Sus gritos llamaron la atención de Burke y Pollard, quienes lo miraron innegablemente asombrados.
—¿Qué narices está haciendo?
Burke se volvió y se dirigió hacia su jefe.
—No lo sé, pero por una vez en la vida está moviendo ese trasero gandul —murmuró Pollard, siguiéndolo.
Se acercaron al capataz, sin saber qué hacer o decir.
—¿Qué demonios ocurre, señor Faraday?
Pollard se detuvo sin dar crédito a sus ojos. Burke también lo había visto.
Faraday tenía pegado en la nuca algo parecido a un mosquito, aunque de un tamaño inverosímil, totalmente inverosímil. Era enorme. Los dos hombres retrocedieron un paso, boquiabiertos.
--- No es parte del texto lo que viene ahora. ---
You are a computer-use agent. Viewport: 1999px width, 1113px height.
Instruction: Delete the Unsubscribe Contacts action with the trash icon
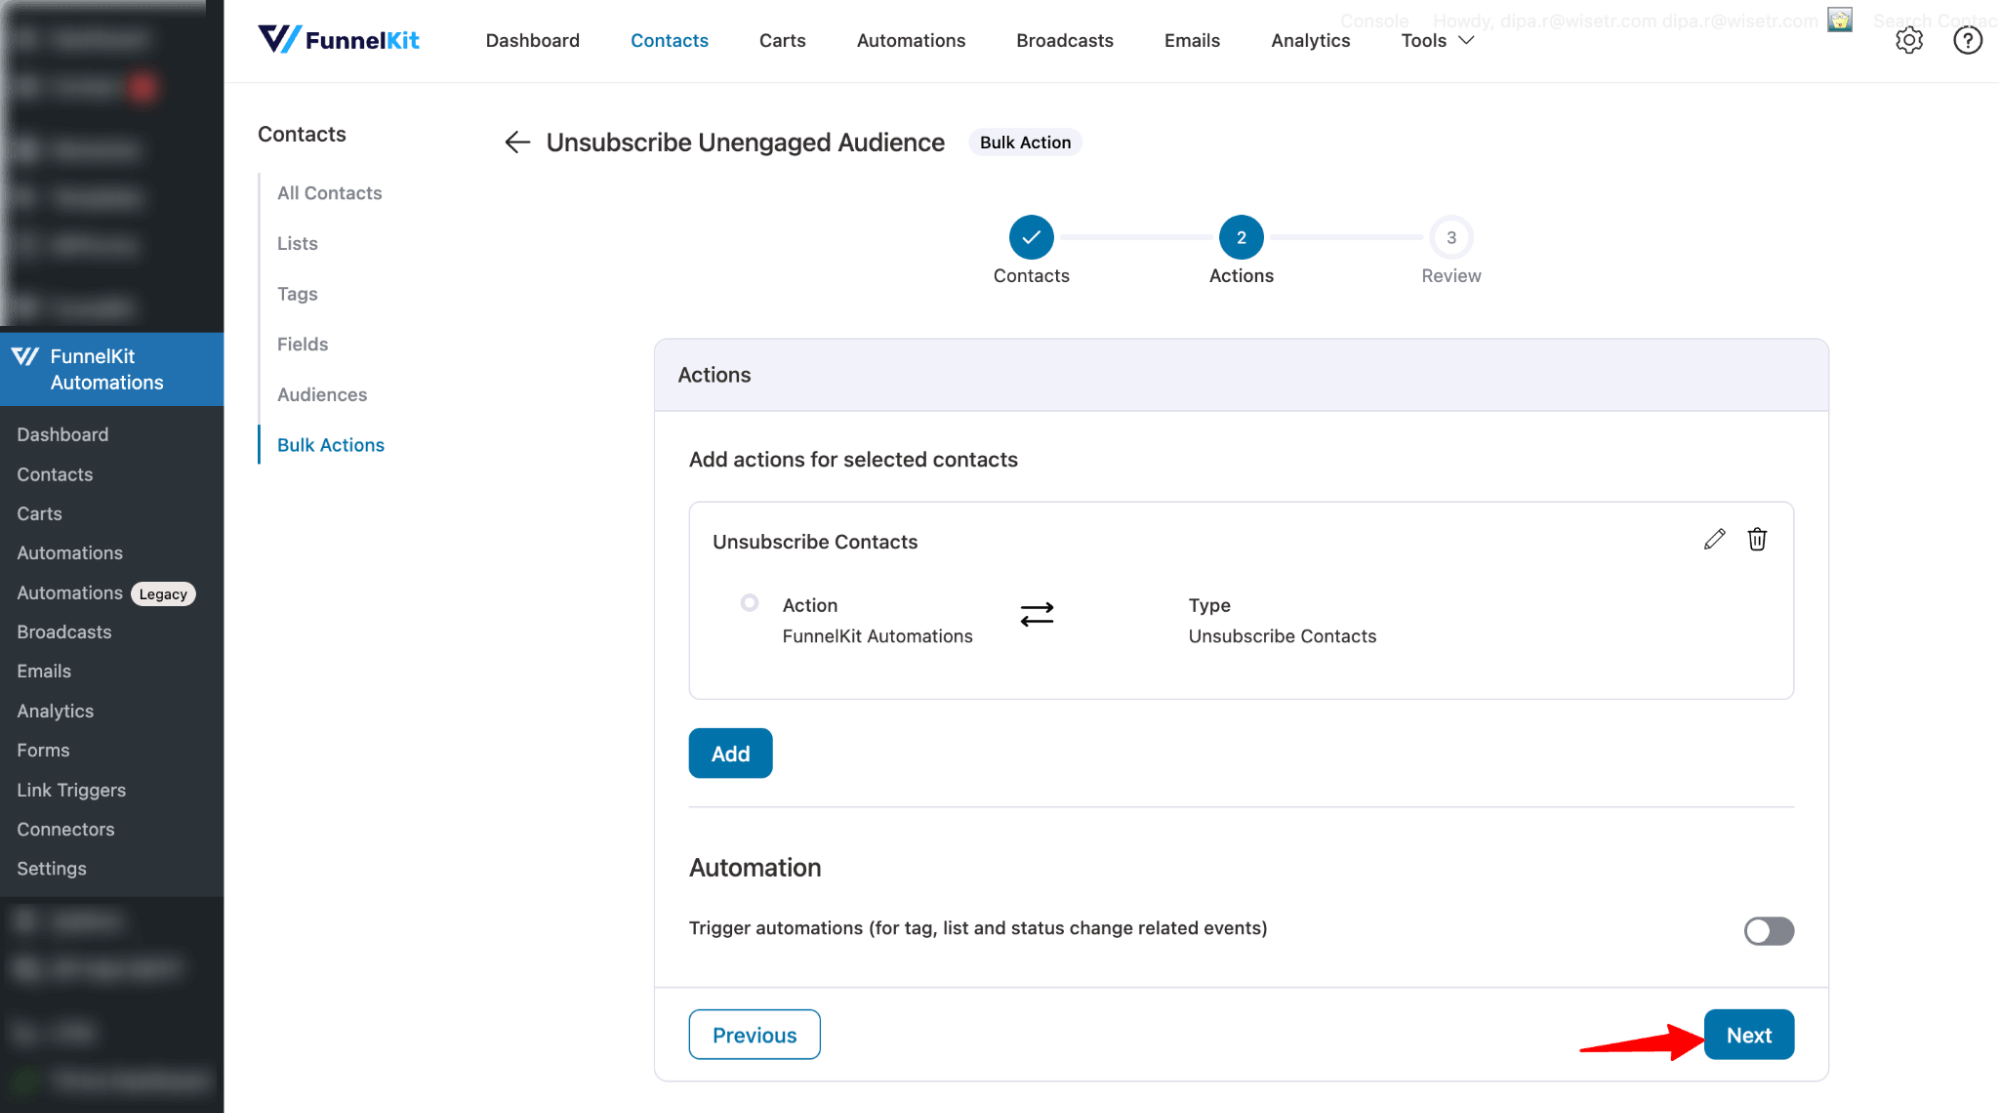pyautogui.click(x=1757, y=540)
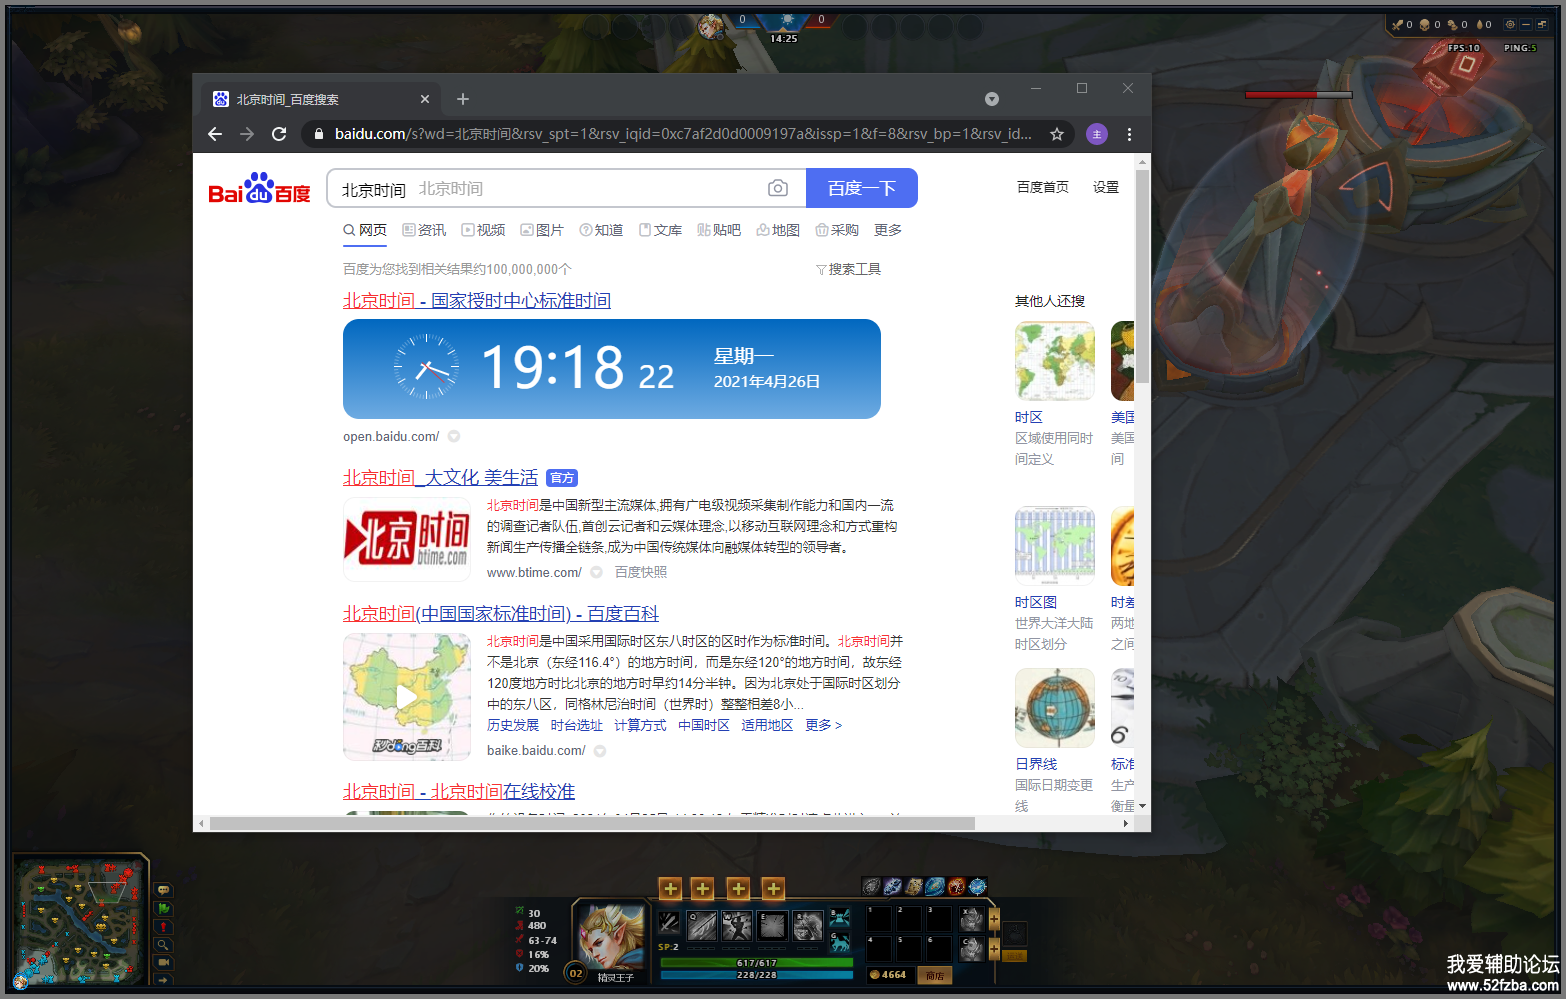
Task: Click the Baidu logo
Action: (x=259, y=188)
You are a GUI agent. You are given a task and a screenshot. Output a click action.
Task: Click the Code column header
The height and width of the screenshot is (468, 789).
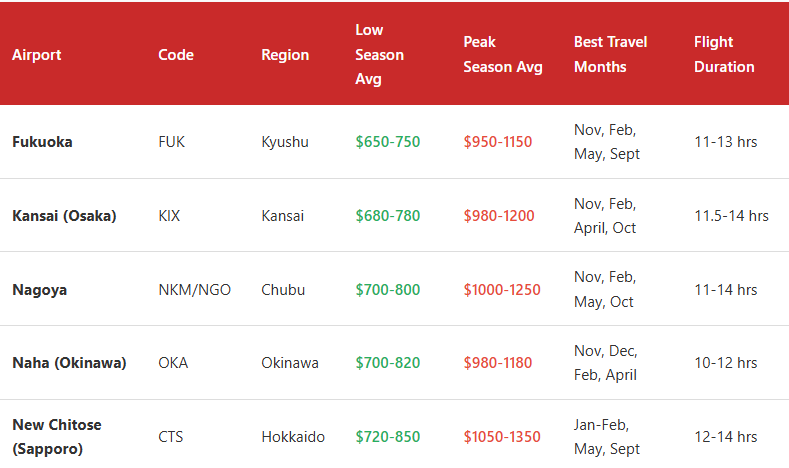176,55
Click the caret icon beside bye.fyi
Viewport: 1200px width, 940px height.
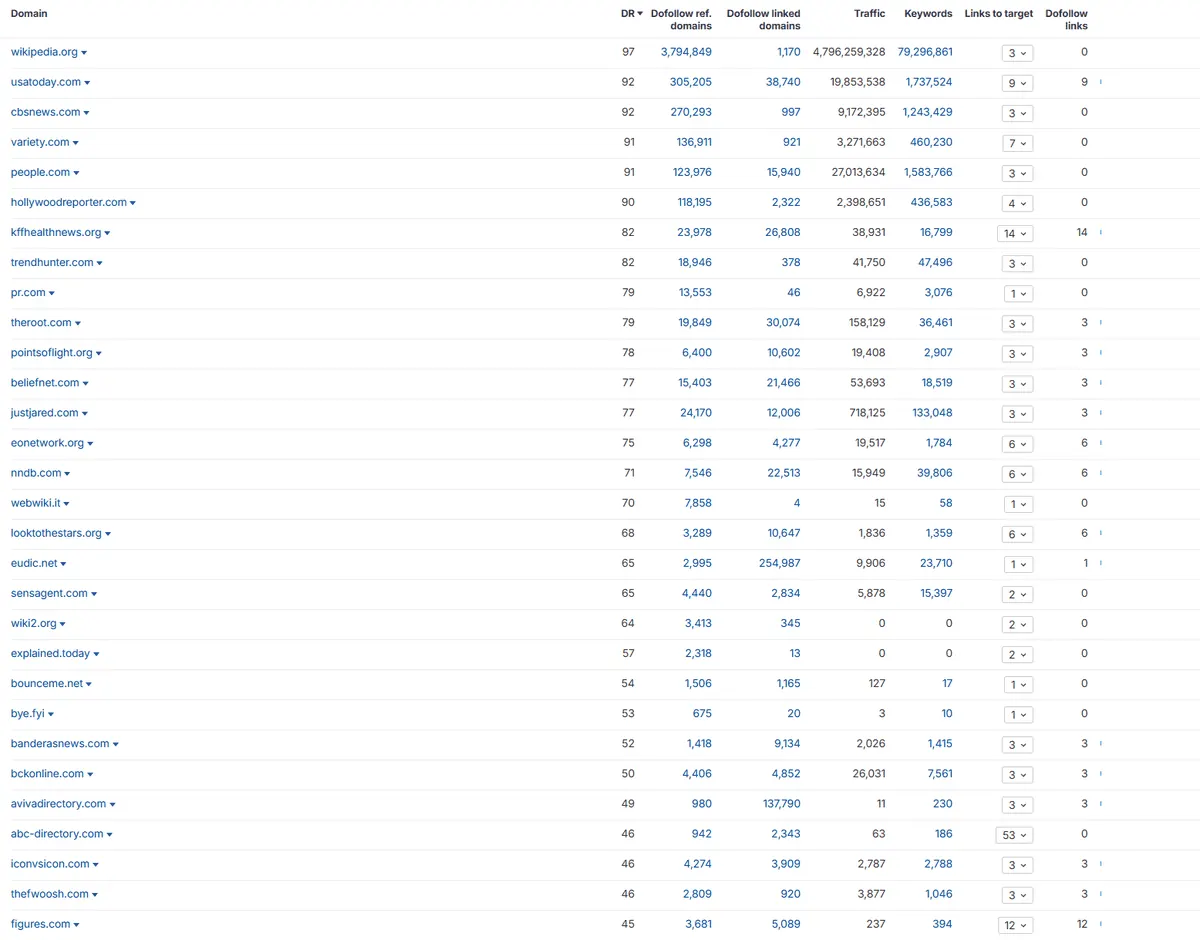[51, 715]
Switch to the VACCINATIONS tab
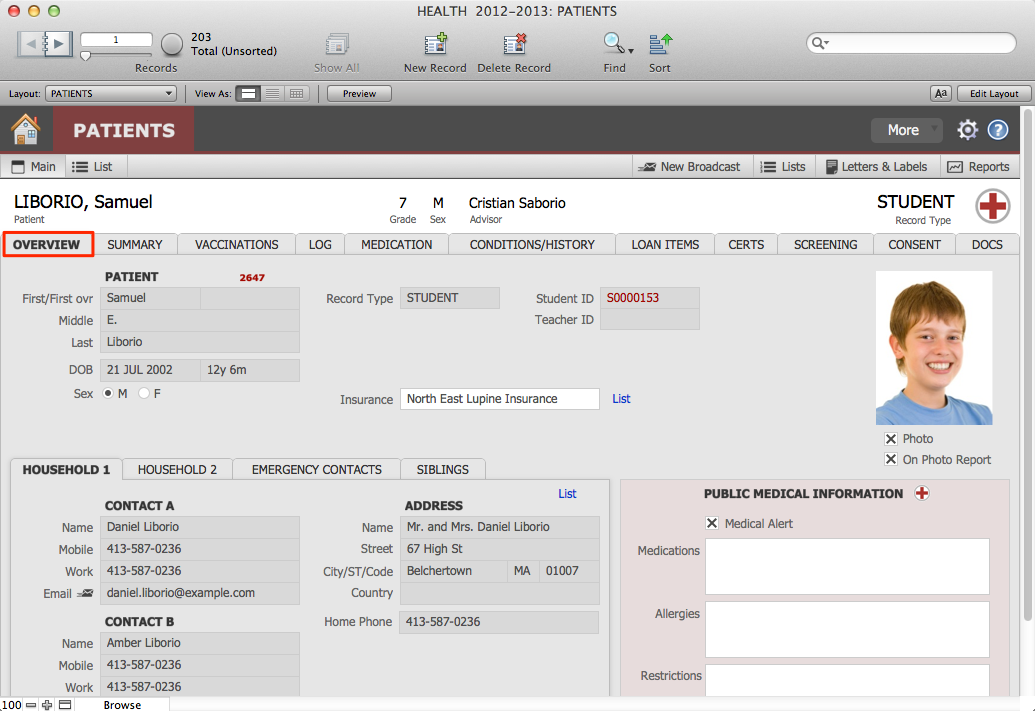1035x711 pixels. point(236,244)

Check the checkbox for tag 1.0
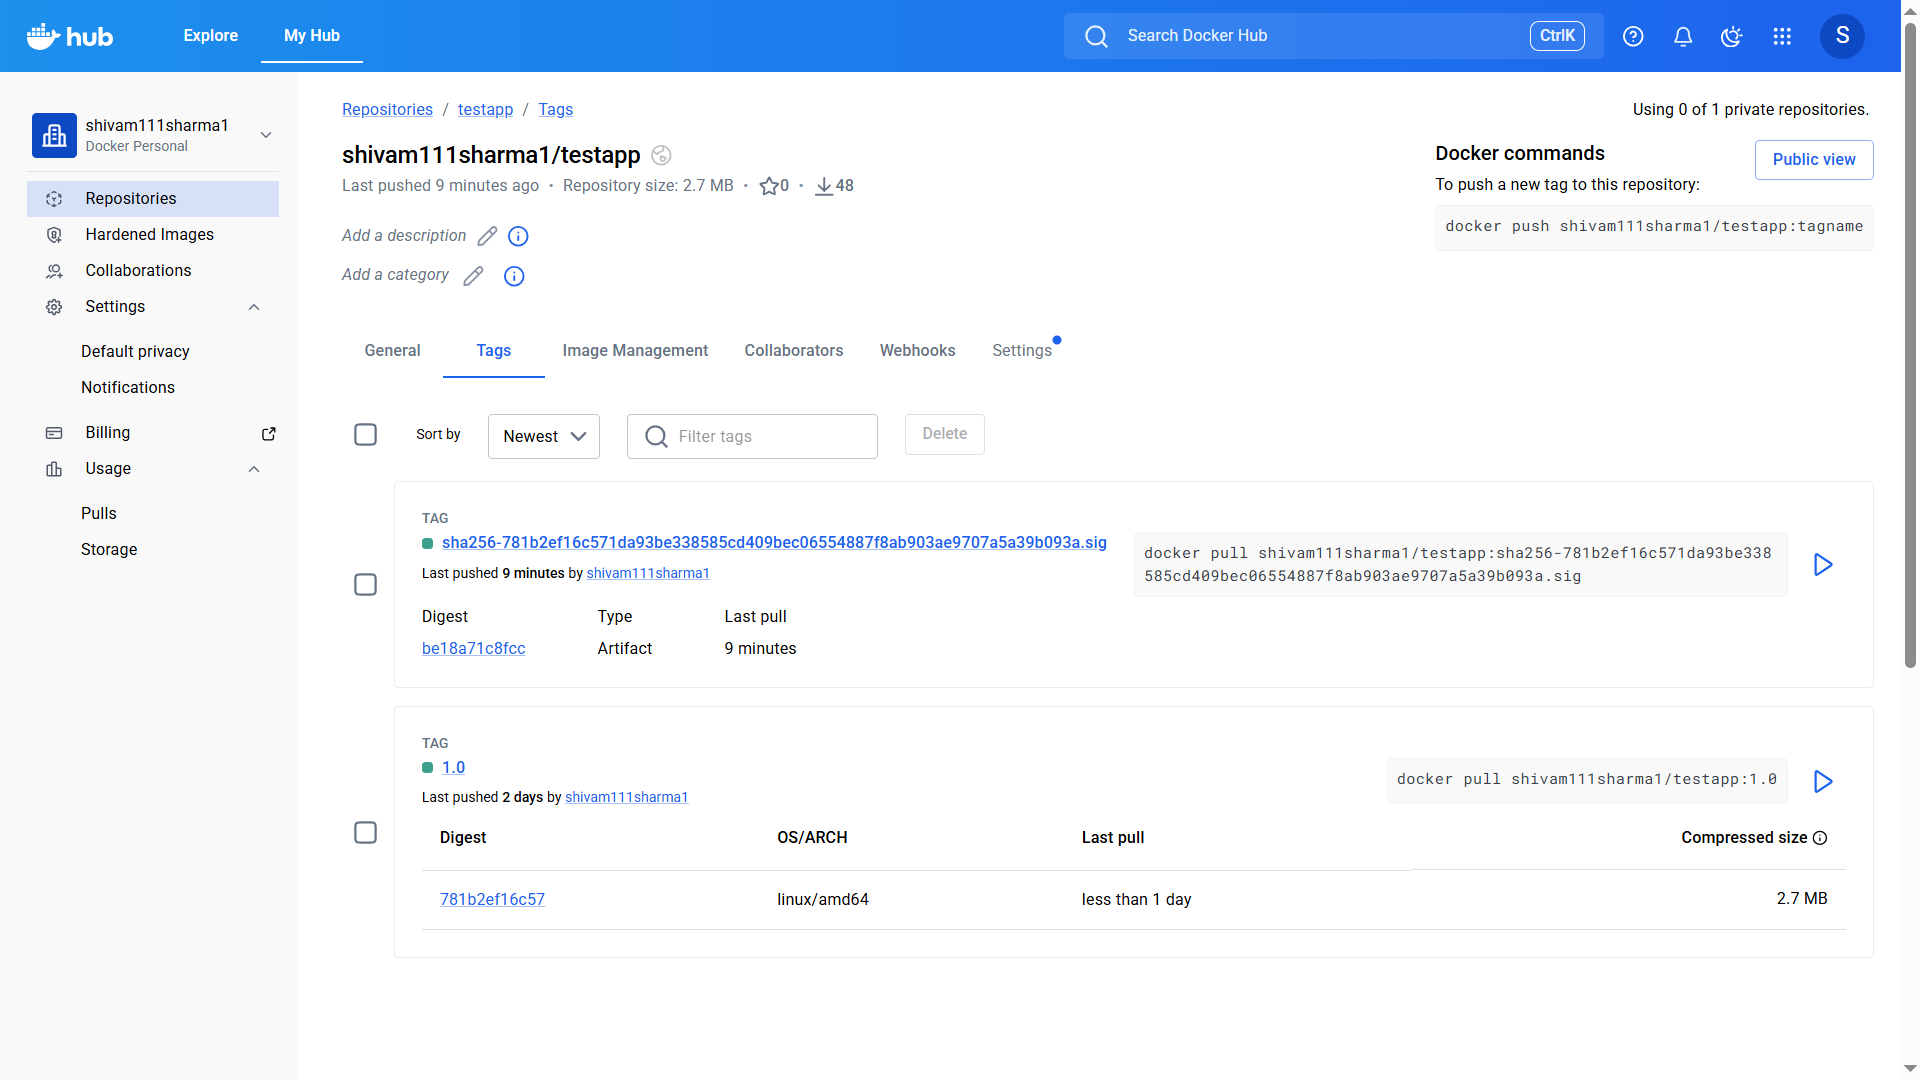click(365, 832)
Faraday producía unos sonidos espantosos que revelaban la intensidad del sufrimiento. Los trabajadores habían cesado toda actividad y miraban al hombre blanco con gravedad, como si ya antes hubieran sido testigos de ese tipo de espectáculo.
—¡Por el amor de Dios! —aulló Faraday—. ¡Quitádmelo! ¡Quitad…!
Se tambaleó sin saber hacia donde caminaba y cayó hacia atrás, en la arena, con los ojos desorbitados y preso de convulsiones. Al cabo de pocos segundos había muerto.
Burke y Pollard intercambiaron una mirada y, atónitos, se volvieron hacia el cuerpo. La piel de Faraday se volvía verde rápidamente. Horrorizados, vieron que el grotesco insecto, en esos momentos de color grana a causa de la sangre que había ingerido, asomaba arrastrándose por detrás de la cabeza del hombre y volaba hasta la frente, donde se posó y desde donde les devolvió una mirada llena de regocijo. La herida de Faraday humeaba y un líquido, que en parte era sangre, aunque no todo, empapaba la arena alrededor de la cabeza del muerto.
—Por todos los cielos.
A Pollard le vino una arcada. Era como si la cabeza de Faraday se estuviera disolviendo.
Las alas volvieron a la vida con un zumbido, se detuvieron y zumbaron de nuevo. La criatura se alzo en el aire. Burke y Pollard apenas oyeron los ladridos del perro que se les acercaba dando saltos por la arena. Sin previo aviso, el monstruo se lanzo contra ellos. Presa del pánico, Burke trató de huir, trastabilló y al caer se abrió la cabeza contra una roca de canto afilado. El dolor fue horroroso, aunque breve pues la muerte le sobrevino con rapidez. Pollard, siguiendo su ejemplo, tropezó con Caruthers y cayó en la arena. A1 volverse, lanzando una maldición y agitando los brazos, vio el largo y fino aguijón del insecto segundos antes de que se lo clavara. El zumbido del mosquito apenas era perceptible, pero los aullidos de Pollard se oyeron a kilómetros.
Caruthers olisqueó la cabeza de su dueño, gimoteando. No aceptaba que el hombre estuviera muerto. Los nativos se habían marchado y habían abandonado el género que estaban descargando cerca de la orilla, varios bultos ya flotaban en el río. Salvo por el rumor del agua y un débil zumbido agudo, el silencio se impuso una vez que cesaron los gritos de Pollard y los gimoteos de Caruthers.